Set problem 1: Reproduce every line of the listing exactly as it appears, leaving out the pictures.

Reading passage:

In a preferred technical solution of the present disclosure, the control module is electrically connected to a plurality of lighting modules; and the plurality of lighting modules are in one-to-one correspondence to the plurality of image capturing modules and are configured to illuminate the paper.

In a preferred technical solution of the present disclosure, any of the lighting modules includes a ring-shaped illumination lamp; and the ring-shaped illumination lamp is arranged around an end of a lens of the image capturing module.

In a preferred technical solution of the present disclosure, the control module inputs a reference power P0 of each lighting module in advance; and the control module calculates powers of the lighting modules on the image capturing modules corresponding to nozzles 1, 2 . . . , n according to color difference values, and instructs the lighting modules to operate at power Px, wherein a relationship between Px and Cx, C0, as well as P0 is as follows: Px=C0/Cx×P0×d, x=1, 2, . . . , n, and d is a constant that is input in advance.

In a preferred technical solution of the present disclosure, the automatic registration control system for printing further includes a control panel, wherein the control panel is electrically connected to the control module; and the control panel is configured to display capturing results of the image capturing modules.

The present disclosure further provides an automatic registration control structure for printing, which is applicable to the above automatic registration control system for printing, including: a drive module and a plurality of nozzles, wherein the drive module includes a drive roller; the drive roller is configured to drive paper to move along a connecting line of the drive roller; the plurality of nozzles are arranged above the drive roller and face the drive roller; in a drive direction of the drive roller, an image capturing module is arranged behind any one of the nozzles; and a plurality of image capturing modules, the drive roller, and the nozzles are electrically connected to the control module.

The present disclosure has the beneficial effects:

• • (1) The control module respectively compares the colors sprayed by the nozzles numbered with 1, 2, . . . , n with the mixed colors formed on the paper printed by one, two, . . . , n nozzles, to obtain the color differences, and respectively adjusts, according to the color differences, the time that the drive module drives the paper to stay below the image capturing modules behind one, two, . . . , n nozzles. If a difference between a new printed pattern and a lower-layer pattern is small, when capturing time of the image capturing modules and determining time of the control module need to be prolonged, the stay time is automatically prolonged. If a difference between a new printed pattern and a lower-layer pattern is large, when capturing time of the image capturing modules and determining time of the control module do not need to be pronged, the stay time is automatically shortened.

Data extract:

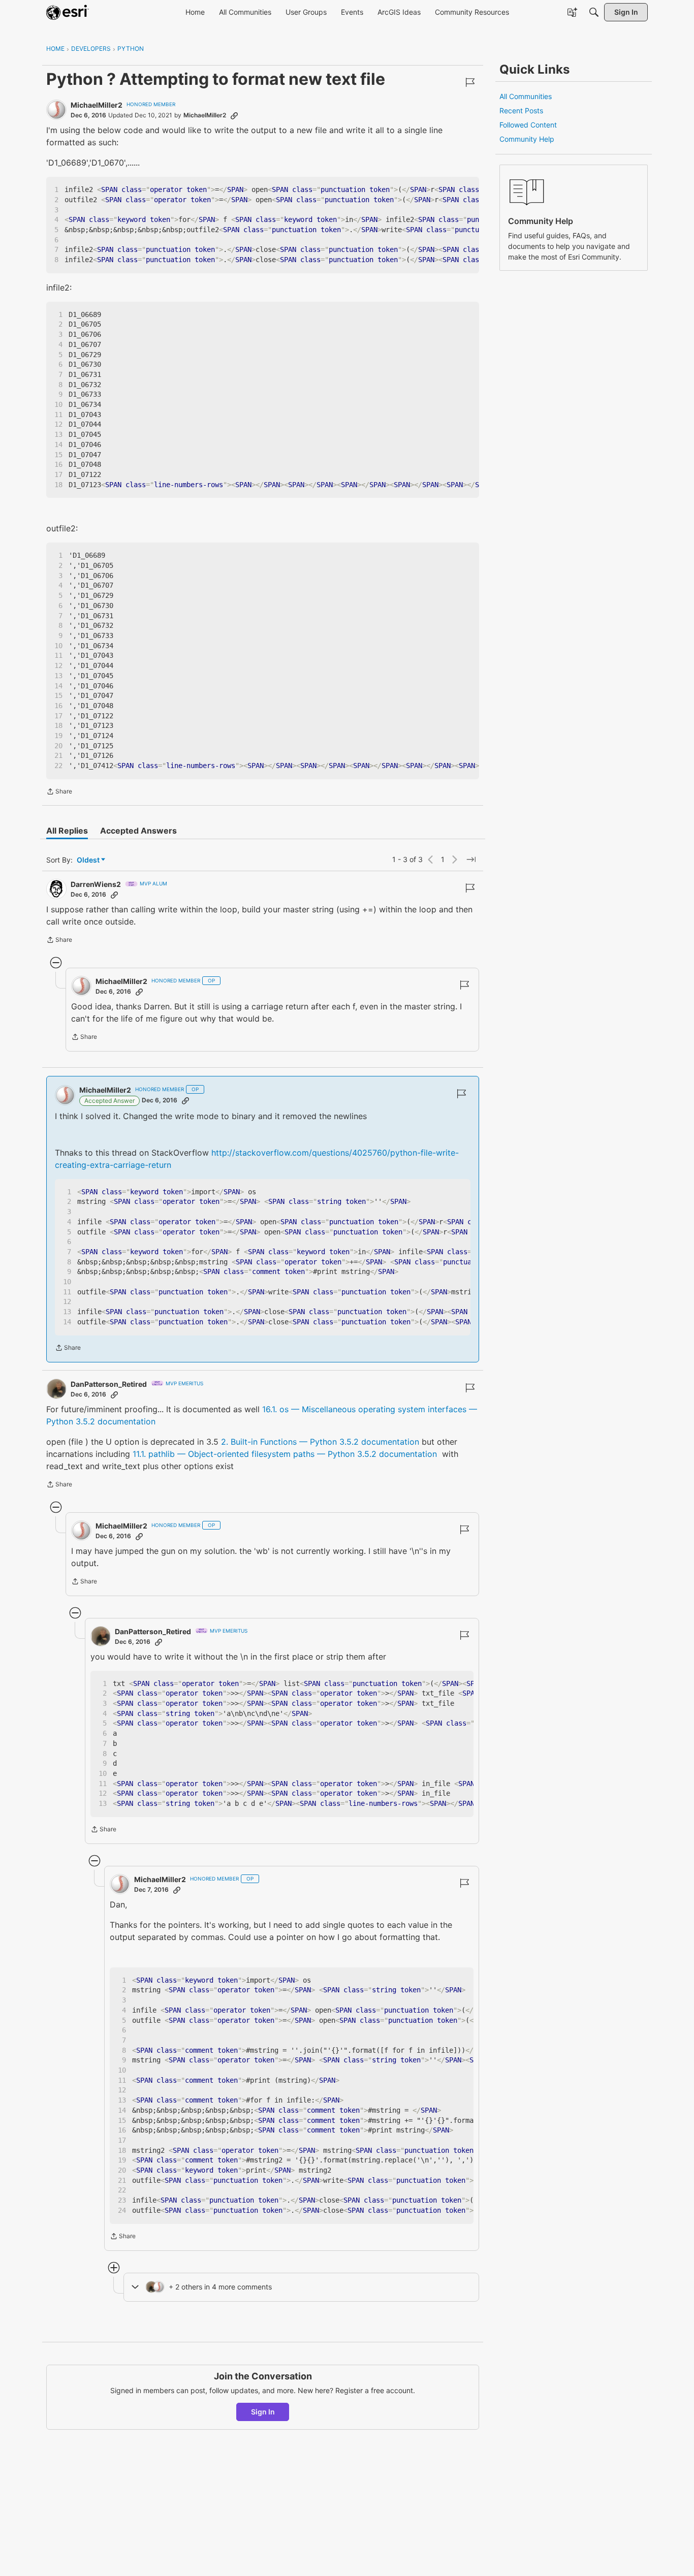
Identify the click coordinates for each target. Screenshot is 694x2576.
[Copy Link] (234, 115)
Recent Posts (521, 110)
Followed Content (528, 124)
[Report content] (470, 82)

Set problem 2: Name each distinct kind of module mentioned in the passage on automatic print registration.

Reply 1:
Identify the click coordinates for each target. Screenshot is 694x2576.
[Copy Link] (234, 115)
Recent Posts (521, 110)
Followed Content (528, 124)
[Report content] (470, 82)

Reply 2:
- control module
- lighting module
- image capturing module
- drive module